Zensur? - Nein, Danke!
von Sina Kamala Kaufmann
8. Juni 2009
Die Bundesregierung will das Telemediengesetz ändern, um Zugangsprovider dazu zu verpflichten, anhand geheimer Sperrlisten des BKA bestimmte Seiten zu “sperren”. Die Bundesregierung baut hiermit eine Infrastruktur für eine Zensur des Internets auf.
Die Bundesregierung behauptet, mit dem Gesetz gegen Kinderpornographie im Internet vorgehen zu wollen. Dazu braucht man aber keine Zensur durch nicht kontrollierbare Listen der Sicherheitsbehörden. Kinderpornographie ist ein schreckliches Verbrechen – und daher muss dagegen mit allen Mitteln des Rechtsstaats vorgegangen werden, um die Inhalte aus dem Internet zu löschen und die Täter zu verfolgen. Das geht auch schon heute. Wir haben strikte Gesetze gegen Kinderpornographie und gute Strafverfolgungsbehörden, die das auch durchsetzen können. Sperren aber hilft nicht, denn die schrecklichen Bilder und Filme bleiben im Internet.

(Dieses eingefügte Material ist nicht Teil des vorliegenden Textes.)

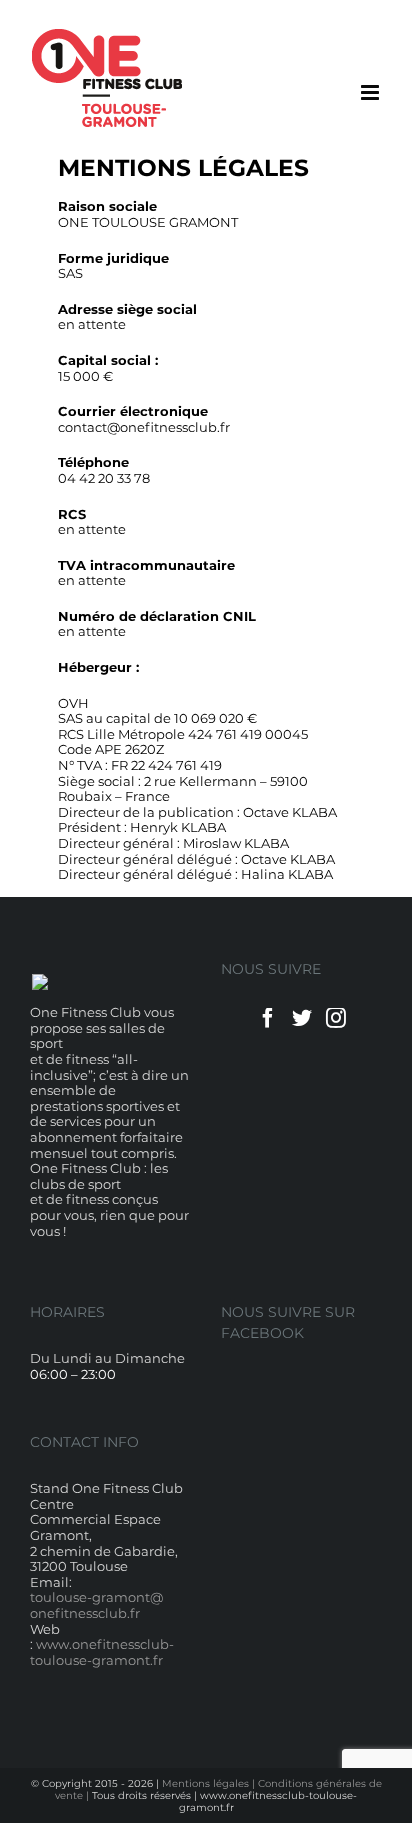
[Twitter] (302, 1018)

Die Bundesregierung geht davon aus, dass auch legale Seiten gesperrt werden. Das ist quasi unvermeidbar, weil es nicht immer einfach ist, zu unterscheiden, ob es sich um kriminelle Inhalte handelt und weil die widerlichen Filme auch oft genug den Server wechseln. In Australien wurde die Seite eines Zahnarztes gesperrt. Und eine Wahlkampfseite von Hillary Clinton in Thailand. In England wurde die Abbildung eines Plattencovers der Scorpions gesperrt. Alles wegen angeblicher Kinderpornographie. Alles aus Versehen. Auch die Seiten der Sperrgegner, die gesperrt wurden.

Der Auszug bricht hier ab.